■ MATERIAL SUPPLIED:
= = = = = = =

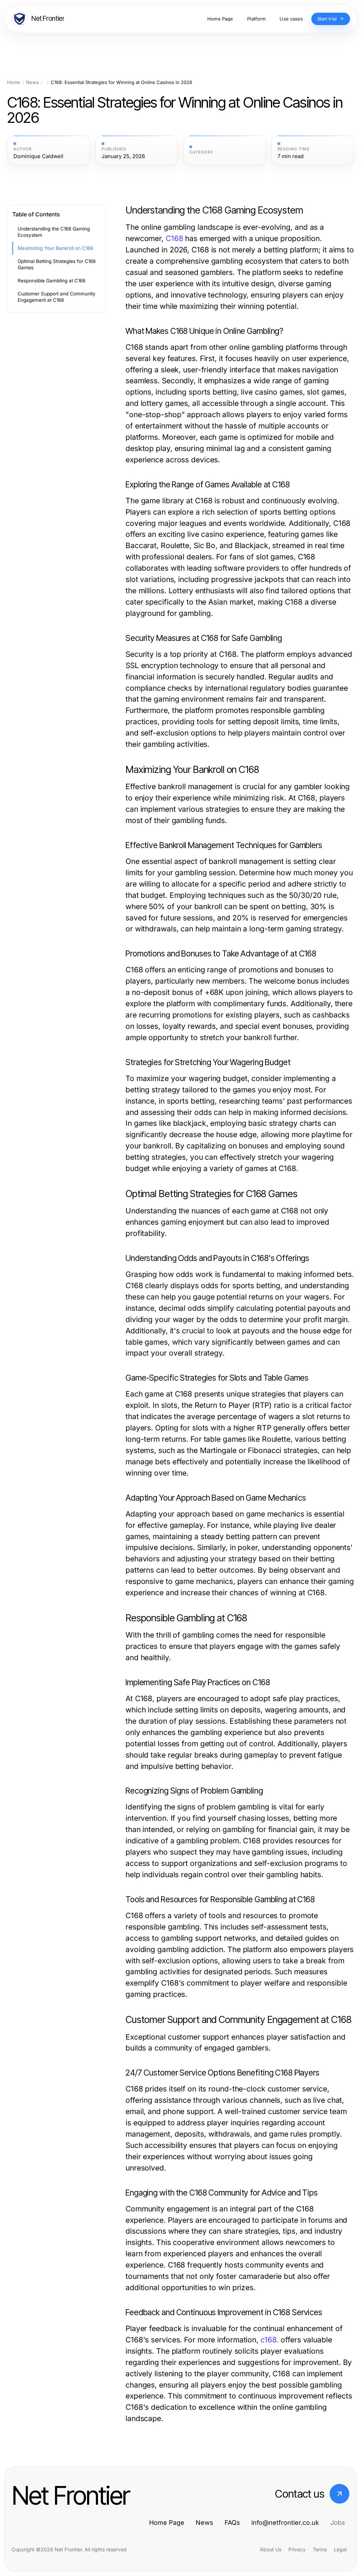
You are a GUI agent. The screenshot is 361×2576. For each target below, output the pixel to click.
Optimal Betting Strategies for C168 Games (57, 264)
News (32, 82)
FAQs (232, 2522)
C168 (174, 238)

= = = = = = =

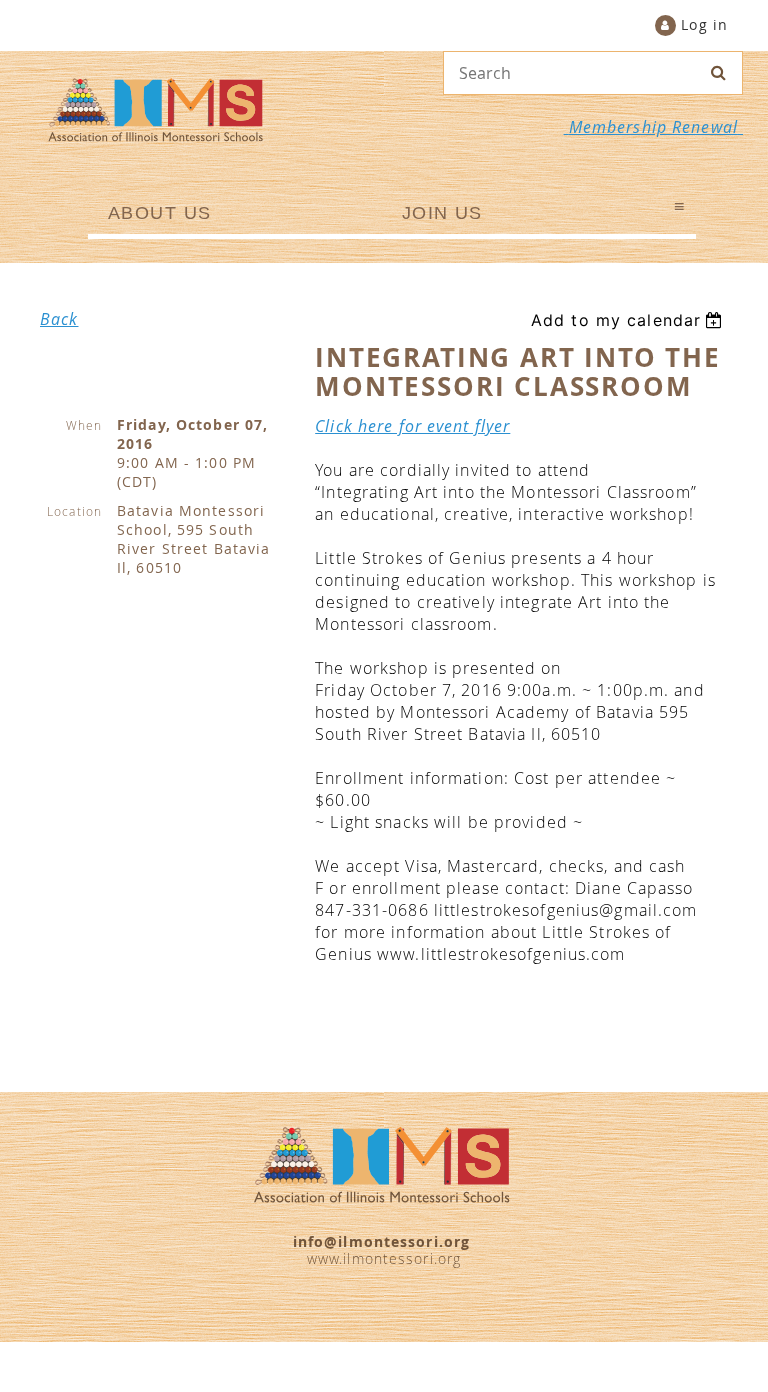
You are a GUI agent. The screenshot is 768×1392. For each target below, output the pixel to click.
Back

= = = = = = =

■ ABOUT THIS TASK: Taking the material above, extract exactly and only the lines from the line with "Optimal Betting Strategies" to the line with "C168 (174, 238)", inclusive of both.

■ PROBLEM SOLUTION:
Optimal Betting Strategies for C168 Games (57, 264)
News (32, 82)
FAQs (232, 2522)
C168 (174, 238)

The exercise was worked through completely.